__Task objective__.
Filter the listing below, keeping only the lines with the word "Viewport".

[Data supplied — start]

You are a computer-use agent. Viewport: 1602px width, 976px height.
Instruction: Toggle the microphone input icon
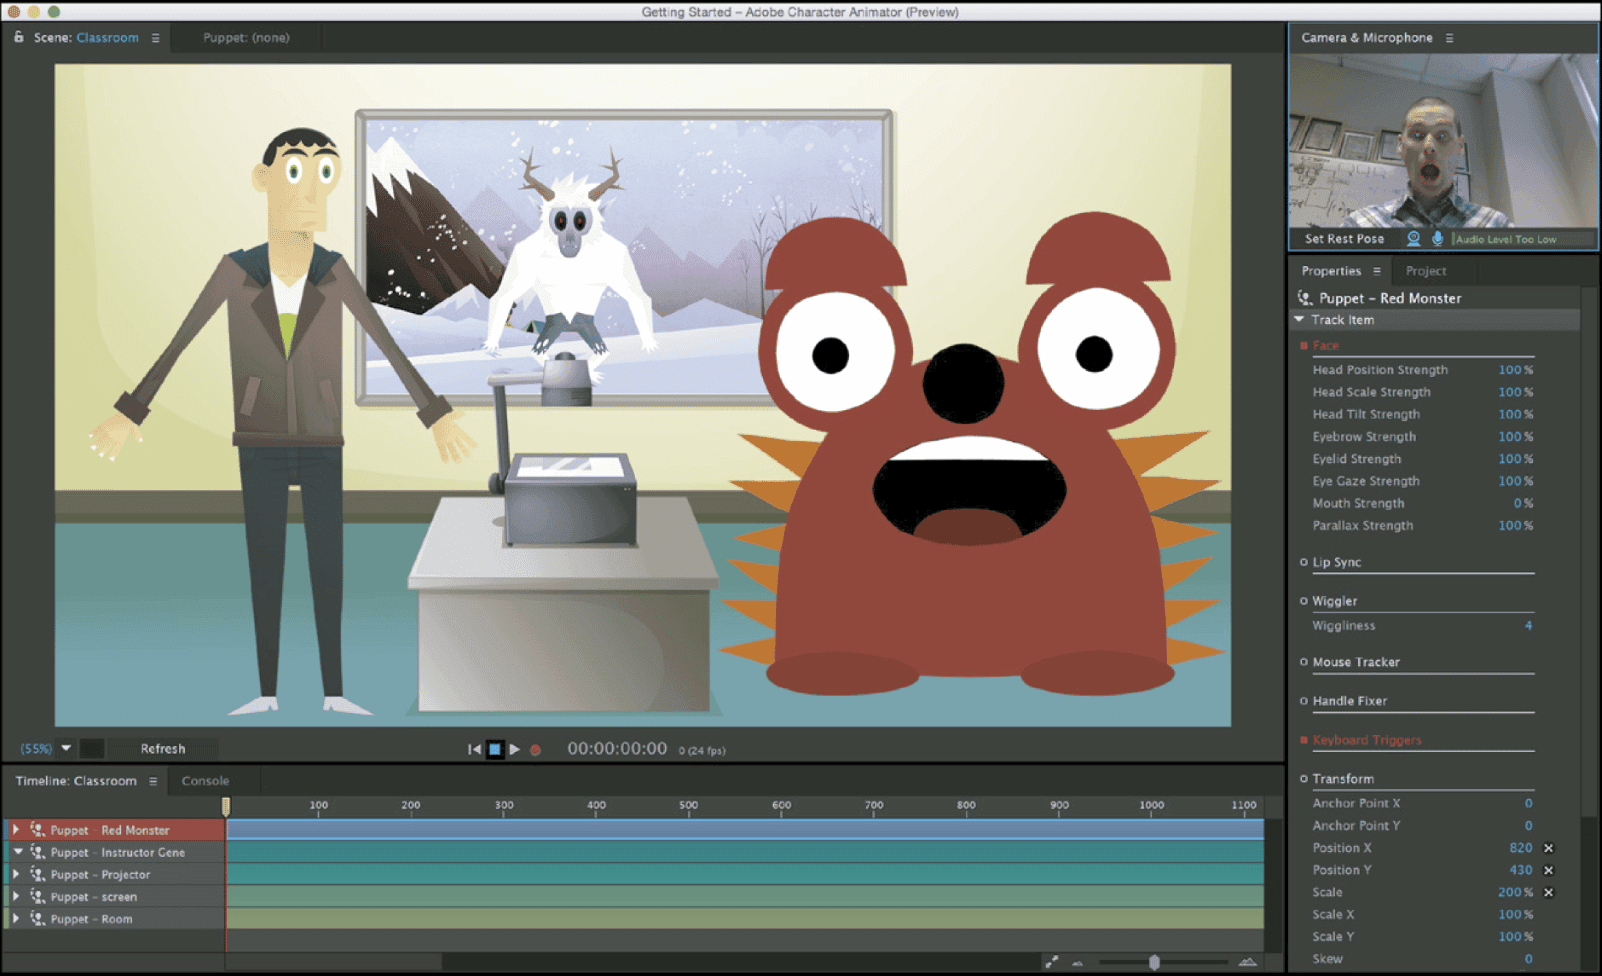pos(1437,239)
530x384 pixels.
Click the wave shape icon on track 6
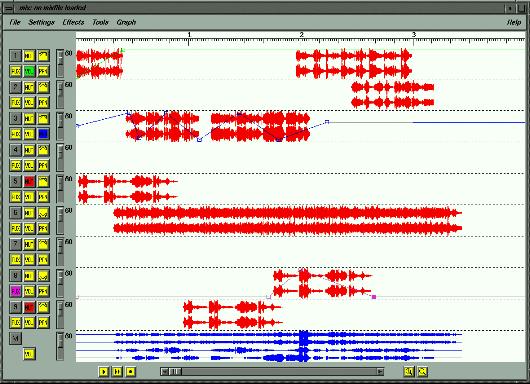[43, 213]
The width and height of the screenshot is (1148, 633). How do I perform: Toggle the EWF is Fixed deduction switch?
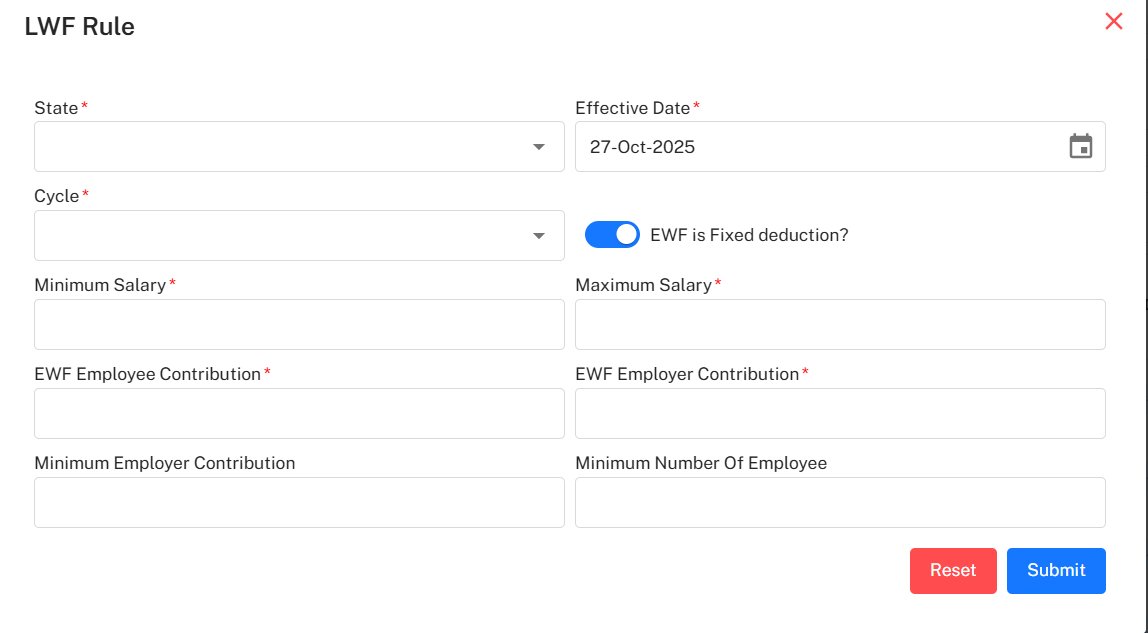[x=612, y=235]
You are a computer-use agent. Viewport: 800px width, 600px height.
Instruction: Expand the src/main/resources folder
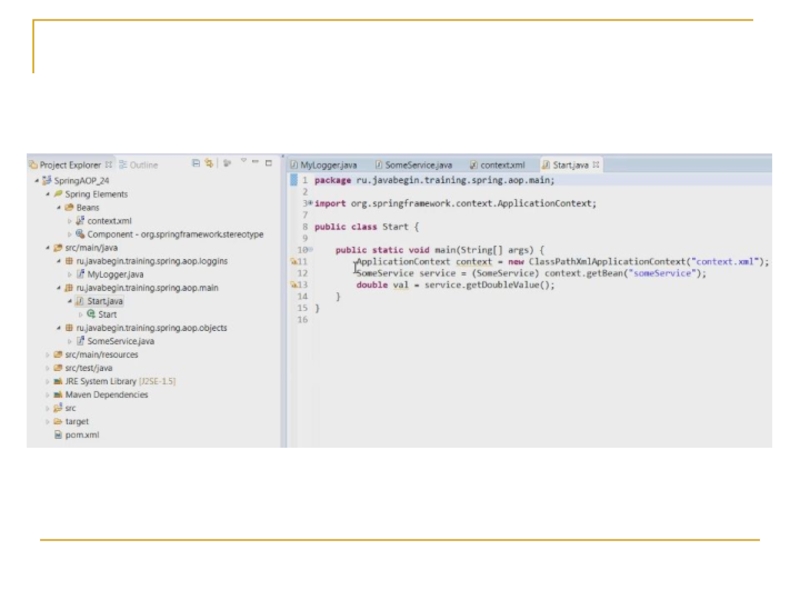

[Data supplied — finish]

__Exercise answer__.
You are a computer-use agent. Viewport: 1602px width, 976px height.
You are a computer-use agent. Viewport: 800px width, 600px height.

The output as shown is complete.